(Saved data entries)
-*-

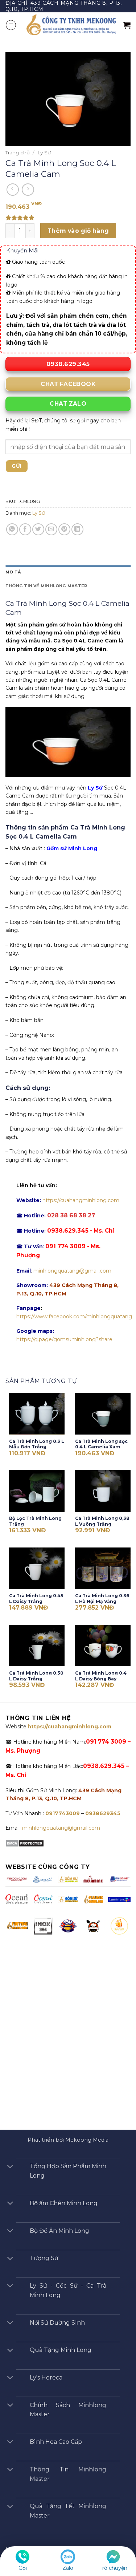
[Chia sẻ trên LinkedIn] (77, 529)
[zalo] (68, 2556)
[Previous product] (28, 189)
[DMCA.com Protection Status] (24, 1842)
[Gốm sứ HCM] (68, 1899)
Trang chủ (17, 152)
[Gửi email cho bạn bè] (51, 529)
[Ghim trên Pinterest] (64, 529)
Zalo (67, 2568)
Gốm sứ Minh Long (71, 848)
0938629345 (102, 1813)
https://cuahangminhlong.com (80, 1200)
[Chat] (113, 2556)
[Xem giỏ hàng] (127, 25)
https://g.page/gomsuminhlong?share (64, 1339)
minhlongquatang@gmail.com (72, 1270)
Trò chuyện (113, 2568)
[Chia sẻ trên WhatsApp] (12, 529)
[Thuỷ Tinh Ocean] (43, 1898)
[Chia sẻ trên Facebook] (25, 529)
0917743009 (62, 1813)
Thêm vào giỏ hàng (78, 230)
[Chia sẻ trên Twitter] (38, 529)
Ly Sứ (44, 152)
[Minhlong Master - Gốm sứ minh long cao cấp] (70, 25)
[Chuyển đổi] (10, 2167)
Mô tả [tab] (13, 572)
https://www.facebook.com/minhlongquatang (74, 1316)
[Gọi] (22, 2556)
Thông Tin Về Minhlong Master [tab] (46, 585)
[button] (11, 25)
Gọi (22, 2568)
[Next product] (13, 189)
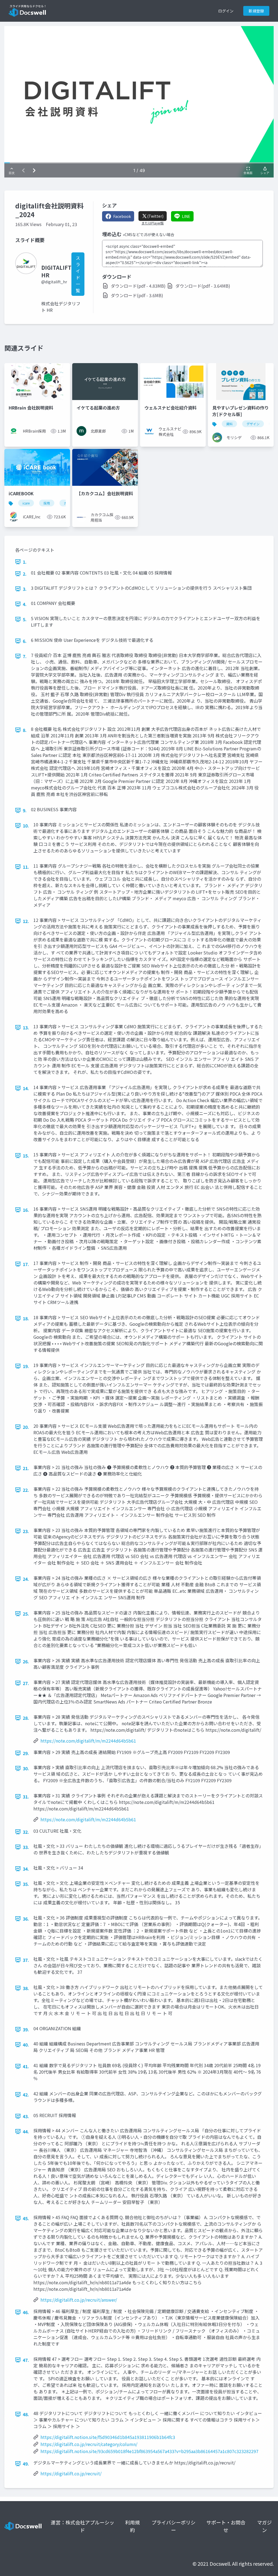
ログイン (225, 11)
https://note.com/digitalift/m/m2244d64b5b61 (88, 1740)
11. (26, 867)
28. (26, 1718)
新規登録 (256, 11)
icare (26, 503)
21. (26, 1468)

-*-

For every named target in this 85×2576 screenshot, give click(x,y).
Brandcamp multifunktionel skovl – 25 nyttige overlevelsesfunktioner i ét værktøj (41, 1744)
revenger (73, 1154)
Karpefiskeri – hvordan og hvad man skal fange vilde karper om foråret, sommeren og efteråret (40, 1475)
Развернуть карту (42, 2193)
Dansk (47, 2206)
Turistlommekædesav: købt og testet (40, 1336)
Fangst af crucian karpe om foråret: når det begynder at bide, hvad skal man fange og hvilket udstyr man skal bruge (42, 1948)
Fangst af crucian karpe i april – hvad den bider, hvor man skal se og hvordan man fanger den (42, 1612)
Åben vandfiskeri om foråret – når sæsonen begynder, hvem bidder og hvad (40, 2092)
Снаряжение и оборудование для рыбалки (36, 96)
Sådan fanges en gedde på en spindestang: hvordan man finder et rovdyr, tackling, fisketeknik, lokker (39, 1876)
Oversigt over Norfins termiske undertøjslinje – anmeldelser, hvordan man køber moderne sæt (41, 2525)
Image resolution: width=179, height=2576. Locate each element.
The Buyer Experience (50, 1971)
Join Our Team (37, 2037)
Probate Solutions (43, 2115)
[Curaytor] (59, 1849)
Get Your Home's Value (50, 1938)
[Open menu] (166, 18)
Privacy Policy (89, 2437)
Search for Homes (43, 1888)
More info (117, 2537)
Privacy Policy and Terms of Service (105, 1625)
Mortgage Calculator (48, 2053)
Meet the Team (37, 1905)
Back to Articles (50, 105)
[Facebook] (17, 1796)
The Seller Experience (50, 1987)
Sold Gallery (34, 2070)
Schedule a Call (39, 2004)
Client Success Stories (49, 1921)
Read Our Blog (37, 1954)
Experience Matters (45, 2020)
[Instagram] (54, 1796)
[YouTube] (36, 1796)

-*-

### Assignment
Above are the records; from them, give again exactly the lines from the one containing "Get Your Home's Value (50, 1938)" through the one containing "[YouTube] (36, 1796)", both included.

### Answer to the exercise
Get Your Home's Value (50, 1938)
[Open menu] (166, 18)
Privacy Policy (89, 2437)
Search for Homes (43, 1888)
More info (117, 2537)
Privacy Policy and Terms of Service (105, 1625)
Mortgage Calculator (48, 2053)
Meet the Team (37, 1905)
Back to Articles (50, 105)
[Facebook] (17, 1796)
The Seller Experience (50, 1987)
Sold Gallery (34, 2070)
Schedule a Call (39, 2004)
Client Success Stories (49, 1921)
Read Our Blog (37, 1954)
Experience Matters (45, 2020)
[Instagram] (54, 1796)
[YouTube] (36, 1796)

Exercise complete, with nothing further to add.